WORK INSTRUCTIONS:
The answer must consist of every line from the entries below that contains the word "agent".
----
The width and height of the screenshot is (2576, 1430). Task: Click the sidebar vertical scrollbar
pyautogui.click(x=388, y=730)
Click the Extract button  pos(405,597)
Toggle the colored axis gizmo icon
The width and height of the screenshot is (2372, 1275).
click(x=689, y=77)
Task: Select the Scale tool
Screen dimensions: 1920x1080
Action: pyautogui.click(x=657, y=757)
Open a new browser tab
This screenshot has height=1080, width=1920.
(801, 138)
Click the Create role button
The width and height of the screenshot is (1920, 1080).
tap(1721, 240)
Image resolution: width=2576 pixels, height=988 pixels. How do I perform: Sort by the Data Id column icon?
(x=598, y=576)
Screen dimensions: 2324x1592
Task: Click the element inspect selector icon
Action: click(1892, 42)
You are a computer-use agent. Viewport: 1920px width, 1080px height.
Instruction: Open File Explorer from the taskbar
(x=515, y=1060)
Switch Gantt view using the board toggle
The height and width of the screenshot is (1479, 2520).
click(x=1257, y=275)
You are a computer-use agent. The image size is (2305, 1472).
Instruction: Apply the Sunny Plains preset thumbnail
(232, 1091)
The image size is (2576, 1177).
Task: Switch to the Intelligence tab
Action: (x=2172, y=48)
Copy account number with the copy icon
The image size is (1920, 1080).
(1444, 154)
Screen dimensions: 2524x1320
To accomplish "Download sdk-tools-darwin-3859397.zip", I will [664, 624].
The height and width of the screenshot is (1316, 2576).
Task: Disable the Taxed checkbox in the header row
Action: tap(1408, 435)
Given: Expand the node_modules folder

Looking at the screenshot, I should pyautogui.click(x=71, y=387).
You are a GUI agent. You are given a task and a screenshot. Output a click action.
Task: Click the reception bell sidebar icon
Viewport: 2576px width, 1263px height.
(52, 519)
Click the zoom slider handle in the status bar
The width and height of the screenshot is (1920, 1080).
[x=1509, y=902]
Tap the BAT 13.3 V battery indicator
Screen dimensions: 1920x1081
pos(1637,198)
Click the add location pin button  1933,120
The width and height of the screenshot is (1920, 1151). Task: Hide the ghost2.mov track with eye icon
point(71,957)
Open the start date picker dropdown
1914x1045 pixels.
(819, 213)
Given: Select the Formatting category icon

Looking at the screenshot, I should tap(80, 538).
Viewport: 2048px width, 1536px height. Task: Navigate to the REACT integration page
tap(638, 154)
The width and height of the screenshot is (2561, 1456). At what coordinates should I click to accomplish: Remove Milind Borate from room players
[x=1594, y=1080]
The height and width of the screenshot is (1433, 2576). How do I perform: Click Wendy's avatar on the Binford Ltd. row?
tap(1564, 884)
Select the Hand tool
----
TASK ANSWER:
You are a computer-use agent. Viewport: 1920px width, 1080px height.
You are a computer-use agent. The image size is (2305, 1472).
You are a GUI agent. You are given a task and a screenshot. Output a click action.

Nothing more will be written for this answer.